I established my timetable. At around 11 o clock I would assist the Baby infants teacher, (who’s name escapes me), gather the hyperactive children, help them zip up their coats, pull them apart, tell them what age I was(several times), and inform them on how I got so tall on which I replied with the old cliché, “Eat your greens!”. At ten past eleven I would accompany the children to the yard. Yard time was great fun, watching the kids go pure insane. A boy would emerge with a ragged half deflated football and be smothered by his school mates. I sometimes felt sorry for the ball. I of course was the non-bias arbitrator of this pandemonium, (although in later weeks I saw myself become as competitive as the children). Yard time was great I met many characters who spoke there mind, no niceties’ were observed they spoke there mind. They looked to Ciaran and I as Gods! Myself and Ciaran were the big brothers although I saw myself adopt the persona of an 8 year old boy. A certain junior infant’s student, Benny attached himself to me. I presume he was from Japan but I cannot say for sure. He hadn’t a word of English yet had a keen knowledge of martial arts which he insisted of demonstrating on me.
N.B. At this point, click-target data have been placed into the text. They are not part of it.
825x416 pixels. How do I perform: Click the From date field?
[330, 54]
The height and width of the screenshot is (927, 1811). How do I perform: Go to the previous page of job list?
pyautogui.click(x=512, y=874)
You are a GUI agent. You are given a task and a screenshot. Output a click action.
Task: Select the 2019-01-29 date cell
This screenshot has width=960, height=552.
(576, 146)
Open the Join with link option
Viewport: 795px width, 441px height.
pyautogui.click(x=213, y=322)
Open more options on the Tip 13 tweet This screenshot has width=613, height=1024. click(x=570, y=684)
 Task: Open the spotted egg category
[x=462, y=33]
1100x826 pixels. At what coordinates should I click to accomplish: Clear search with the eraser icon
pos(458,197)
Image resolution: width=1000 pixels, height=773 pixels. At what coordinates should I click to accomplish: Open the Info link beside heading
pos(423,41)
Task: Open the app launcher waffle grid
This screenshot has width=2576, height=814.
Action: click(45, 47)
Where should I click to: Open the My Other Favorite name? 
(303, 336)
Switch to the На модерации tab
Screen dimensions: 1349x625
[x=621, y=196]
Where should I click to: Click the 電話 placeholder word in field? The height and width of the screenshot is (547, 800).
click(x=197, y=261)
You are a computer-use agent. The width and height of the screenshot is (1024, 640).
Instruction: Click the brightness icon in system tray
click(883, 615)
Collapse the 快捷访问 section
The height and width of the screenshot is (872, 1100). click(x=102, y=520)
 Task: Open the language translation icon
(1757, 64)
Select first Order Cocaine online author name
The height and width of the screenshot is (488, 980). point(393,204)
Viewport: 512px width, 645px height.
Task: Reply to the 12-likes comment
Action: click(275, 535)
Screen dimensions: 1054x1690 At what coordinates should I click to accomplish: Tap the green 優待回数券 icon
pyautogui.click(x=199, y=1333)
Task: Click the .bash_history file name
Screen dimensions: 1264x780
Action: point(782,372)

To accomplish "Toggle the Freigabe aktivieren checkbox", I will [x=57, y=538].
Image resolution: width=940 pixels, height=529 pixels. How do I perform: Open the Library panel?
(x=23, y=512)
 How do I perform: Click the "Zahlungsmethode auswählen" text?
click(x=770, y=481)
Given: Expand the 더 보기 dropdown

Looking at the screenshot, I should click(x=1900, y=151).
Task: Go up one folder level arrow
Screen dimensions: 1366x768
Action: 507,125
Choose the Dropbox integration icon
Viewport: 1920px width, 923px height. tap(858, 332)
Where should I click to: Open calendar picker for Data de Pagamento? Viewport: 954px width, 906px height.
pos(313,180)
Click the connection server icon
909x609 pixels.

After yard was the language lab for approximately 45 minutes. Here I helped Bulgarians, Romanians and Polish learn English. The language lab offered a foundation of English to the pupils. I helped the children with vocab, e.g., things you might find in a bathroom, garden, toyshop and in later weeks I dictated to them for tests. The children’s predicament was unfortunate. The children could not understand what was going on in their classes as they were thought threw English, the pity was that the children were extremely bright yet without English they could not learn to the full extent of their Irish school mates.
I worked mainly with a 6th class pupil named Toscho who was from Hungary. Mr Mc Carthey believed he was dyslexic, saying he had difficulty with Hungarian. I cant begin to imagine what it was like trying to learn a new foreign language when you sill cant read your own. Toscho was 13 but had the reading level of a 5 year old according to Mr. Mc Carthey. Toscho is supposed to be going to secondary school next year.
I was very fond of Toscho his perseverance was admirable beyond measure. There is one thing that will stick with me from working with him. During the 6/7 weeks I worked one on one with him I would always point to the illustration of “pipes”, a word that he had difficulty in pronouncing. Each week he would say it wrong and forget my correction. “Peepers” he used to say. On the last week, (cliché I know!), I followed routine I pointed at the pipes and he muttered out a perfect pronunciation. I was proud, he was ecstatic.
Peer tutoring was really great although also exhausting. It was bizarre coming back for the last 4 classes on a Tuesday and being a pupil, complete role reversal. Thanks so much for the opportunity that was given to me it was a great experience.